Entitled ‘Developing a People-Centred, Place-Led Approach: The Value of the Arts and Humanities’, the report explores how to advance a people-centred, place-led approach to policies and practices.
It details the findings of phase one of the Arts and Humanities Research Council’s (AHRC) Place-Based Research Programme, led by Rebecca Madgin, Professor of Urban Studies at the University of Glasgow.
Creative approaches and inclusive processes
Professor Christopher Smith, Executive Chair of AHRC said:
We welcome the work that Rebecca and her team in the Place-Based Research Programme are doing, which engages with the very fabric of how we live in this country and how we live equitably across the globe.
The MAP approach of meaning, creative approaches and inclusive processes is an enormously valuable way of thinking about arts and humanities and how they can be harnessed to better understand places and ultimately to collaboratively build better places.
It is an important contribution to AHRC’s and UKRI’s work on place, and the MAP approach is an exemplar which also offers lessons for how we do research more generally.
Places matter
Professor Rebecca Madgin, the Programme Director for the Place Programme and one of the report’s authors, said:
Places matter because they are the foundation stone of individual and collective life and a repository of emotions, experiences, meanings, and memories.
Place is therefore more than a geographic location to which economic resource can be allocated.
The report focuses on the value of the arts and humanities within advancing a people-centred, place-led approach.
It does so by outlining the innovative ways in which the arts and humanities can help us to creatively and sensitively understand the multiple, hidden and contested meanings of place and to use this information to achieve positive outcomes for people and place.
Achieving a balance
Research has shown that there is increasingly a need to balance the traditional focus on the geographic and economic dimensions of place with the lived and felt.
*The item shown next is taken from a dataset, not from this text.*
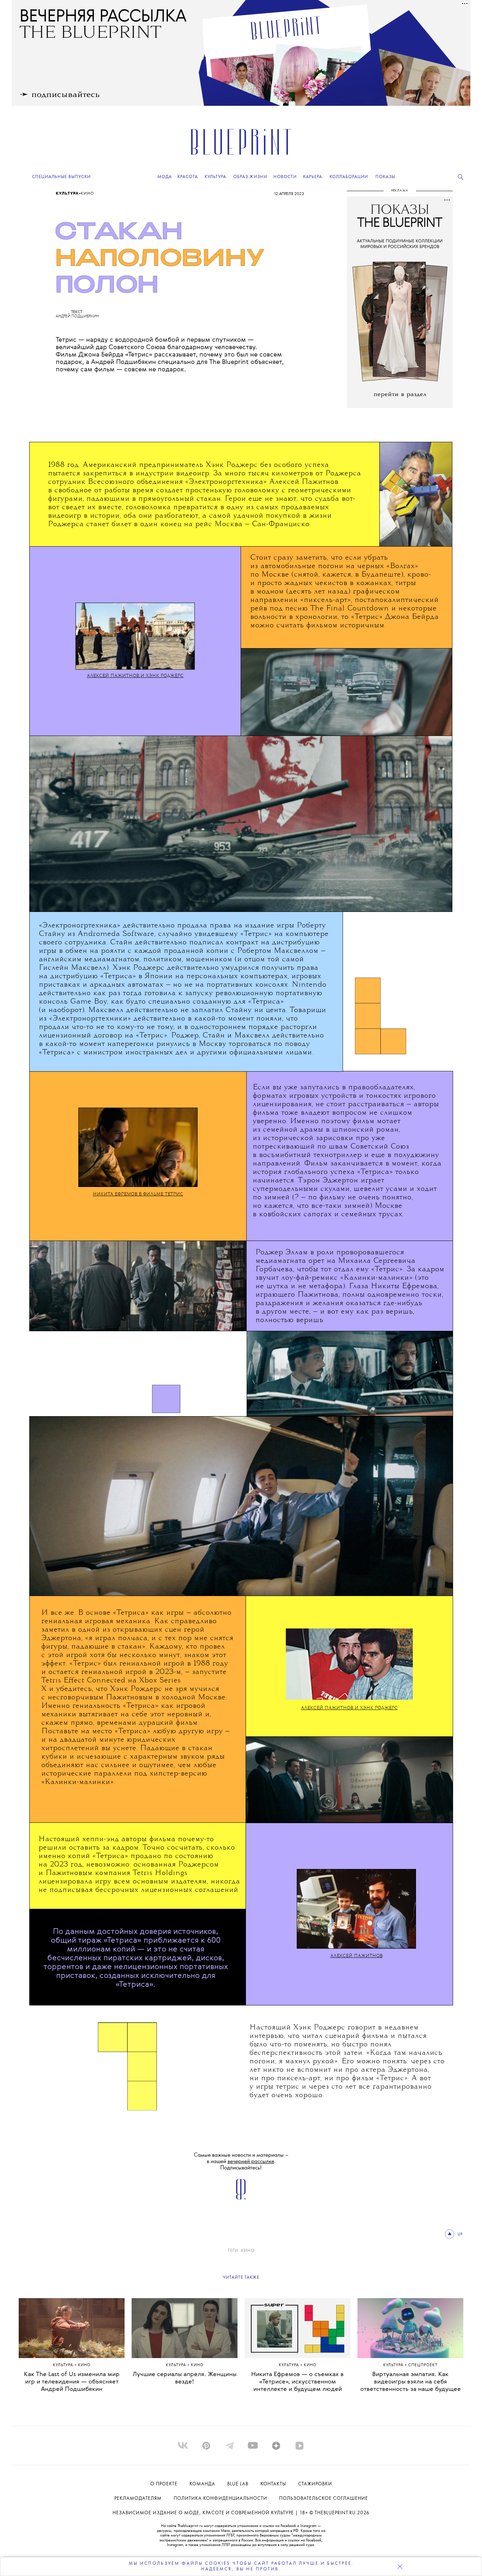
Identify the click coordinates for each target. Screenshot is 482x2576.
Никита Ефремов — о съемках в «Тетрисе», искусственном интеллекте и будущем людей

This can be seen in the ways that ‘social fabric’, ‘social infrastructure’, ‘pride in place’, ‘belonging’, and ‘satisfaction’ are being explored within a UK government context. And the move towards recognising experts by experience within a Scottish context.
However, challenges remain in devising, delivering and evaluating people-centred, place-led work.
A unique position
The report shows that the arts and humanities is uniquely positioned to advance people-centred, place-led approaches and in so doing overcome some of the perceived barriers and challenges within existing systems and practices.
To achieve this, the report outlines three interconnected aspects of a people-centred, place-led work encapsulated in the acronym MAP (meaning, approaches, processes):
- foregrounding place as a centre of meaning
- embedding creative approaches within place-based work
- developing inclusive processes, based on equitable partnerships
In so doing, MAP ensures that the intimate, everyday, and embedded relationships that people have with their places are centred within place-based policies and practices.
Place-based analysis
The findings have emerged from the analysis of place-based AHRC-funded projects since 2011.
These include impact case studies from the Research Excellence Framework (REF) 2014 and REF 2021 along with responses to an open call for evidence.
In addition, the Place Programme has also supported nine knowledge exchange projects working across the four nations of the UK.
Each of the projects have worked with local, national and community partners to advance people-centred, place-led work and whose work is featured within the report.